Being separated from my husband for a few months while he lived and worked in the blessed city of Makkah made me ponder upon our journey even more. This was one of our first tests: the test of patience. In these past few months, I have reminded myself again and again of how Allah swt loves those who are patient.
Oh you who have believed, seek help through patience and prayer. Indeed, Allah is with the patient. (Qur'an, 2.153)
Whilst we planned to migrate together someday, he had to leave by himself on a business visa as per the policy and regulations in his work contract. Naturally, at first I felt I couldn't wait for time to fly by until he was able to return (3 months later) but slowly I began to realize that I needed this time to prepare. There was much to do. I'm not even referring to packing away material belongings and realising how much stuff I really have but, I felt I needed to prepare spiritually. I knew this test of mine was going to be a difficult one.
Do the people think that they will be left to say, "We believe" and they will not be tried?
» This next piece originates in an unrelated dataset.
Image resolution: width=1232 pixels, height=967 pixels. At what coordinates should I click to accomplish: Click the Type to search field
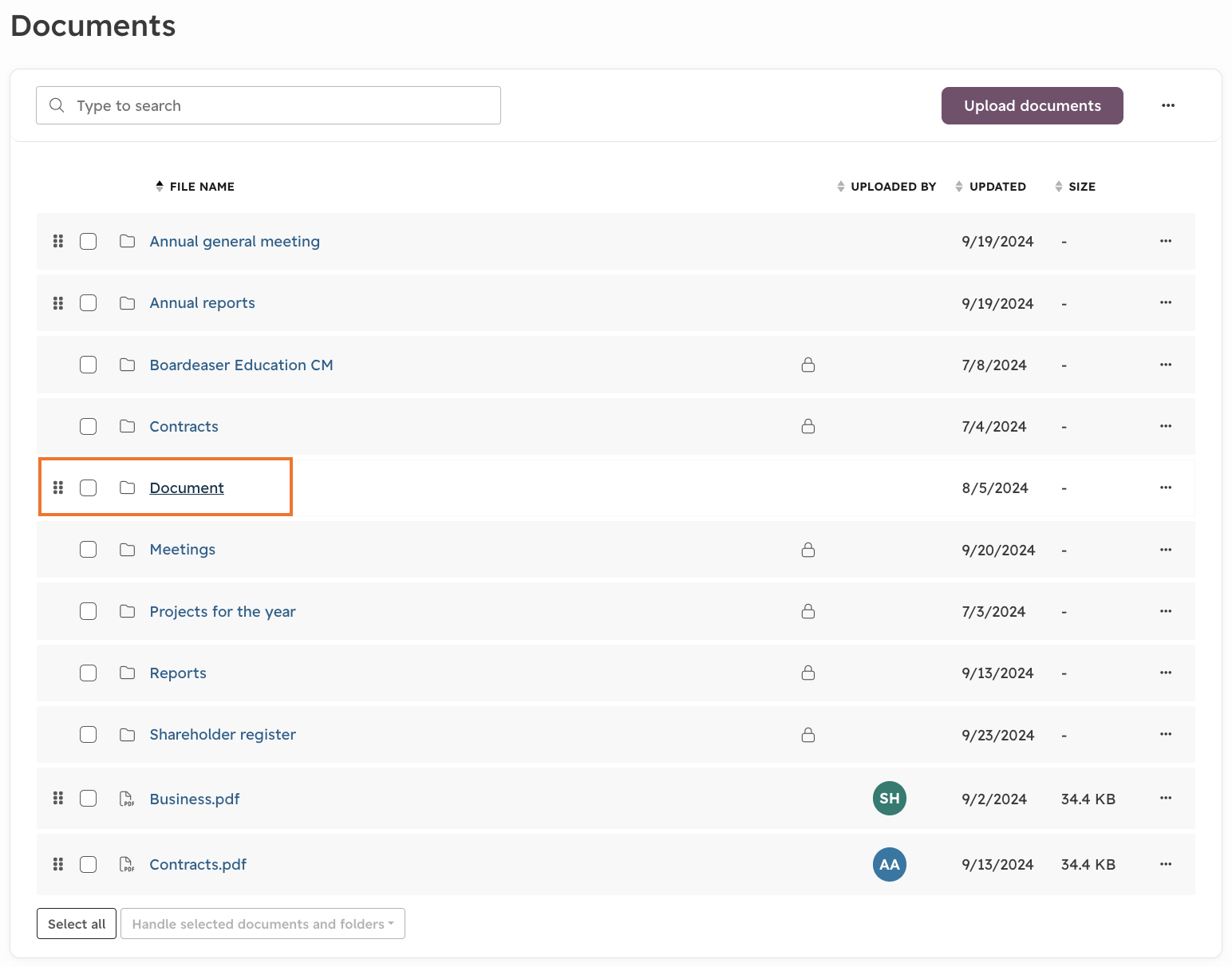[268, 105]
But We have certainly tried those before them, and Allah will surely make evident those who are truthful, and He will surely make evident the liars. (Qur'an, 29.2-3)
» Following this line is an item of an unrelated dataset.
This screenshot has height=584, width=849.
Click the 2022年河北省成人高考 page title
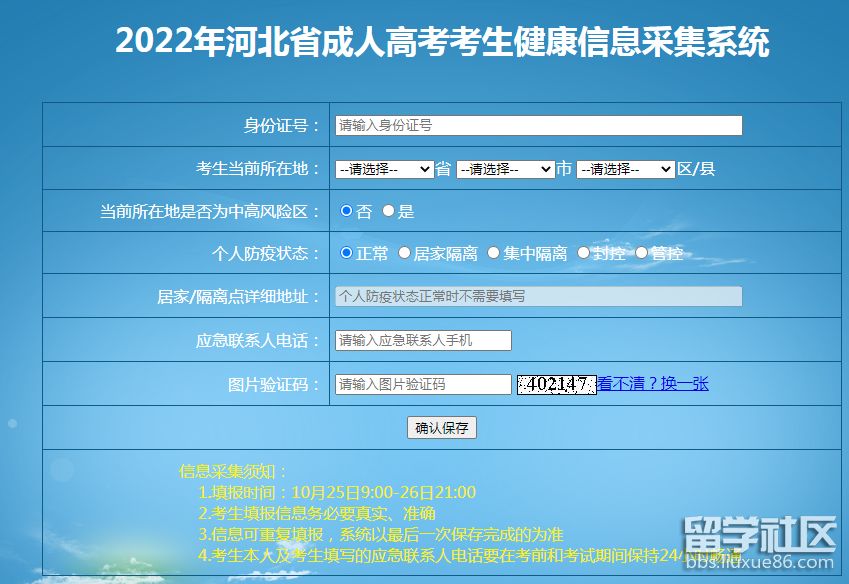[442, 42]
Being patient is not just waiting around for something to happen - for me it is more about being content with what is happening. It's always so much easier to say or type, but with Allah's help possible too.
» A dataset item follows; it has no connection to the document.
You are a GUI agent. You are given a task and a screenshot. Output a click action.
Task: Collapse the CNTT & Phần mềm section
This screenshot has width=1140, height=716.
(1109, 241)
Not knowing the result of something life changing or important can be extremely nervewrecking. The only thing that can get you through it is staying positive and having faith in Allah swt. When writing this entry I thought back to the Prophet pbuh's migration to Medinah. The patience and perseverance throughout the years of the social boycott that lasted up to 3 years yet the Prophet pbuh stayed firm in his belief and persevered by making dua and not giving in. His own tribe the Quraysh, had plotted to kill him yet by Allah's will he managed to escape and flee the town he was bought up in.
Persevering by busying myself in the rememberance of Allah swt, being patient and making dua constantly is the goal for the time being because four months on, I'm still unsure when I'm moving to Makkah. But inshaAllah I have faith in Allah's plans and with some hardship there will be ease.
Indeed, with hardship [will be] ease. (Qur'an, 94.6)
There is nothing more incredible than Allah's decree and only Allah knows (and maybe later I will come to realise) when it’s the right time to move.